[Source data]
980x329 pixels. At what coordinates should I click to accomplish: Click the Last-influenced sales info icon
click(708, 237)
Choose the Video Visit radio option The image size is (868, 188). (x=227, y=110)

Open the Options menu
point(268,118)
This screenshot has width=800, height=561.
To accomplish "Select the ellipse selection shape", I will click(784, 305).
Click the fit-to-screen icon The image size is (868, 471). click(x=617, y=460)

▶ Work to complete
Please copy all of the rows above without changing a single character.

▶ Completed exercise
980x329 pixels. At what coordinates should I click to accomplish: Click the Last-influenced sales info icon
click(708, 237)
Choose the Video Visit radio option The image size is (868, 188). (x=227, y=110)

Open the Options menu
point(268,118)
This screenshot has width=800, height=561.
To accomplish "Select the ellipse selection shape", I will click(784, 305).
Click the fit-to-screen icon The image size is (868, 471). click(x=617, y=460)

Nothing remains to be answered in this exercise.